For now, the milestone achieved is nonetheless significant: as Tavernelli underscores, "the value [of the study] is precisely that we have reached enough accuracy to conduct research. At this level, it is comparable to other classical methods; it is superior to many approximate classical methods, and we have reached the level of the most sophisticated ones."
Another noteworthy aspect is more technical and technological. This study is a practical demonstration of the model IBM has been discussing for a few years, namely 'quantum-centric supercomputing': a synergy between quantum computers and classical supercomputers, where each performs calculations in which it offers the best performance. In this case, the results from the quantum computer were transformed into classical matrices, which were managed via a supercomputer.
The calculation would have been feasible, in principle, even by a classical supercomputer, but this would have required exploring an enormous combinatorial space (that is, a very high number of possible matrices) or using approximations. The role of the quantum device was instead to "select" the correct matrices (using technical jargon, by sampling the relevant subspace and constructing the representation of the system's Hamiltonian), thus reducing computation time while maintaining a high level of reliability without introducing approximations.
Looking to the Future: Between Quantum and AI
The field where AI has perhaps demonstrated its superiority so far and provided the best results is that of code writing: language models have proven to be very good at programming. This has led us to wonder: looking ahead a few years, what will be the impact of AI on programming for quantum computers? How much can AI help researchers focus not so much on quantum programming aspects but on those specifically related to their field?
"There are now many tools that can also produce new software, often of very good quality, based on what is already available (let's not forget that [AIs] do not invent anything new; they piece together existing elements). Will the same apply to quantum? I think so," Tavernelli tells us.

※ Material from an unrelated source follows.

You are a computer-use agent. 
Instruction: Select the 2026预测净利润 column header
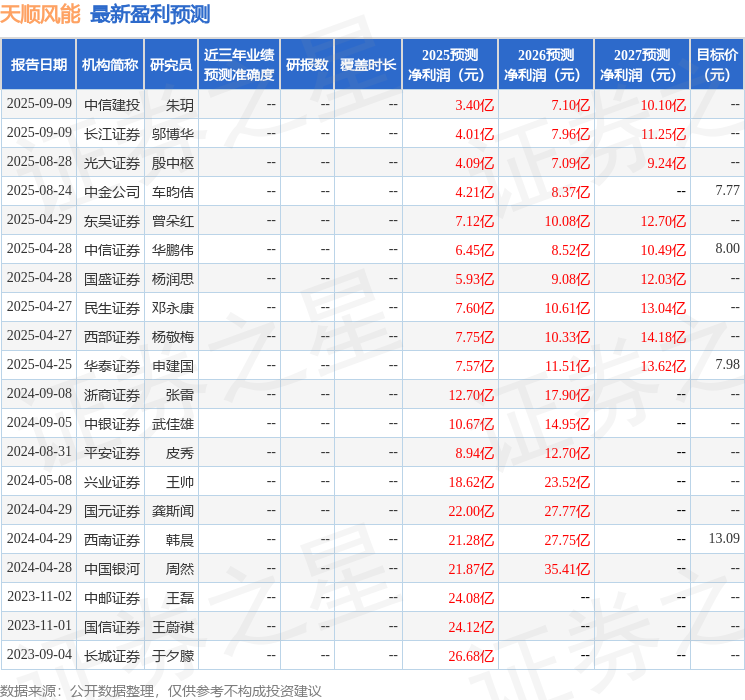[x=546, y=65]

"There is definitely room for new algorithms even in this space. These tools will likely handle the coding part, hopefully more efficiently than we do, thus further accelerating the 'discovery loop', that cycle where a hypothesis is formulated, tested (with simulations or experiments), and updated based on results until an accurate predictive model of nature is reached.
There is no certainty about tomorrow, but what remains is that an important and interesting step forward has been made toward that future, talked about for years, where quantum computers will become protagonists in scientific research. This study demonstrates that this future is achievable and, in fact, is already here.